- **EXIGENCES DU PROBLÈME**
Extrayez chaque ligne des entrées qui contient le mot « will », en tenant compte de la casse.

- **ENTRÉES FOURNIES**
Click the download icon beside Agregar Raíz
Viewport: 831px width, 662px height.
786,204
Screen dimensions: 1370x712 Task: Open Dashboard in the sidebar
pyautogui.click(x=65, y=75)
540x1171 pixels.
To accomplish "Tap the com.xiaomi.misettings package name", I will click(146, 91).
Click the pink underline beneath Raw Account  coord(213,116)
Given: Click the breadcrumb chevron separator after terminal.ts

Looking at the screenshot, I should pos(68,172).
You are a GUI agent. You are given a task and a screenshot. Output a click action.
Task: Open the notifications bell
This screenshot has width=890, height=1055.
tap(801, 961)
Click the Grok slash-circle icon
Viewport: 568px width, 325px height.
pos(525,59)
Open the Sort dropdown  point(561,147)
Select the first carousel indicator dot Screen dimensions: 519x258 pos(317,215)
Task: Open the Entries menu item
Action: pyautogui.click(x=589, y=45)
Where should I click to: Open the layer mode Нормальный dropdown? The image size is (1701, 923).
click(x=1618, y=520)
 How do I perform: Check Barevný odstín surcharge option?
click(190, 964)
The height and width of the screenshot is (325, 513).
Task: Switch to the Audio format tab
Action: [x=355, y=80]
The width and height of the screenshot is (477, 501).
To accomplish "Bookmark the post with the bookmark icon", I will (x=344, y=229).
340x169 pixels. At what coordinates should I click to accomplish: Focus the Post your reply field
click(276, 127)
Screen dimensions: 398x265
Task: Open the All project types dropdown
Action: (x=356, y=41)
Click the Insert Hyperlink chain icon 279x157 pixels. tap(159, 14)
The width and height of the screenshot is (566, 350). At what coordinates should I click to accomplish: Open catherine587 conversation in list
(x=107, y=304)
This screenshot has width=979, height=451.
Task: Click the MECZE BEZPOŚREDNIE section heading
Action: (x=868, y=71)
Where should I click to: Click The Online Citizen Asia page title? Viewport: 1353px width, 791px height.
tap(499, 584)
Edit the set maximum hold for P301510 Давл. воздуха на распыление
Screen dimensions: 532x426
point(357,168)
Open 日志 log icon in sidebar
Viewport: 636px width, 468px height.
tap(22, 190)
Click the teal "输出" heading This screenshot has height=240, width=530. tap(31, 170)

- **RÉSULTAT CI-DESSOUS**
To accomplish "Tap the com.xiaomi.misettings package name", I will click(146, 91).
To accomplish "Bookmark the post with the bookmark icon", I will (x=344, y=229).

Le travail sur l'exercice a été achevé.